Rewrite the rows below, replacing every "dropdown" with "drop-down menu" and leaving everything else unchanged.
□ □ □
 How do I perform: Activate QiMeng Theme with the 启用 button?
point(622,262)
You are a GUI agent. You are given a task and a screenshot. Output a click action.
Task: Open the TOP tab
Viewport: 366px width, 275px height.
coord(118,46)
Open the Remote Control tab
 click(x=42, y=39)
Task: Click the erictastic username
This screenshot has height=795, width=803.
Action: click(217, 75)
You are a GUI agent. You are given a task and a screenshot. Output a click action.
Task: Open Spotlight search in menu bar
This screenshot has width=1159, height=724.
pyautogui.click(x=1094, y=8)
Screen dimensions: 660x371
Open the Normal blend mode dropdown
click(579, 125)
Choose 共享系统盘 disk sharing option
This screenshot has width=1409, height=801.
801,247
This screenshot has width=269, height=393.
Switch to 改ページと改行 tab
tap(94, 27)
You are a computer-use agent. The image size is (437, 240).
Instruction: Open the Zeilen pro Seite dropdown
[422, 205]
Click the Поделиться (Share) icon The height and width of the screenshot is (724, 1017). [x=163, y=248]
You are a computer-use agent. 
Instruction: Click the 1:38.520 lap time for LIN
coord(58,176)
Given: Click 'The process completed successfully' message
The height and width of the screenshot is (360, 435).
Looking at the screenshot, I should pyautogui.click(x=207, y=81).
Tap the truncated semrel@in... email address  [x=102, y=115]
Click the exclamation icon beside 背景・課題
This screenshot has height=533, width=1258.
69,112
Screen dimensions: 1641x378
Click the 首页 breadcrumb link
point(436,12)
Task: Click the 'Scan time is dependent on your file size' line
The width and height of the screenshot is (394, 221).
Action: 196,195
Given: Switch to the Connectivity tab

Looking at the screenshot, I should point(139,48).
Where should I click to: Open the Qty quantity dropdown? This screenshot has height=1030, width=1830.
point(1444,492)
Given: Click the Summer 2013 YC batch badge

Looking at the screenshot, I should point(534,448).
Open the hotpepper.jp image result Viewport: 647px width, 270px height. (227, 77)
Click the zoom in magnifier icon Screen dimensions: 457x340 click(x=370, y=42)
□ □ □
### RESPONSE TO THE EXERCISE
 How do I perform: Activate QiMeng Theme with the 启用 button?
point(622,262)
You are a GUI agent. You are given a task and a screenshot. Output a click action.
Task: Open the TOP tab
Viewport: 366px width, 275px height.
coord(118,46)
Open the Remote Control tab
 click(x=42, y=39)
Task: Click the erictastic username
This screenshot has height=795, width=803.
Action: click(217, 75)
You are a GUI agent. You are given a task and a screenshot. Output a click action.
Task: Open Spotlight search in menu bar
This screenshot has width=1159, height=724.
pyautogui.click(x=1094, y=8)
Screen dimensions: 660x371
Open the Normal blend mode drop-down menu
click(579, 125)
Choose 共享系统盘 disk sharing option
This screenshot has width=1409, height=801.
801,247
This screenshot has width=269, height=393.
Switch to 改ページと改行 tab
tap(94, 27)
You are a computer-use agent. The image size is (437, 240).
Instruction: Open the Zeilen pro Seite drop-down menu
[422, 205]
Click the Поделиться (Share) icon The height and width of the screenshot is (724, 1017). [x=163, y=248]
You are a computer-use agent. 
Instruction: Click the 1:38.520 lap time for LIN
coord(58,176)
Given: Click 'The process completed successfully' message
The height and width of the screenshot is (360, 435).
Looking at the screenshot, I should pyautogui.click(x=207, y=81).
Tap the truncated semrel@in... email address  [x=102, y=115]
Click the exclamation icon beside 背景・課題
This screenshot has height=533, width=1258.
69,112
Screen dimensions: 1641x378
Click the 首页 breadcrumb link
point(436,12)
Task: Click the 'Scan time is dependent on your file size' line
The width and height of the screenshot is (394, 221).
Action: 196,195
Given: Switch to the Connectivity tab

Looking at the screenshot, I should point(139,48).
Where should I click to: Open the Qty quantity drop-down menu? This screenshot has height=1030, width=1830.
point(1444,492)
Given: Click the Summer 2013 YC batch badge

Looking at the screenshot, I should point(534,448).
Open the hotpepper.jp image result Viewport: 647px width, 270px height. (227, 77)
Click the zoom in magnifier icon Screen dimensions: 457x340 click(x=370, y=42)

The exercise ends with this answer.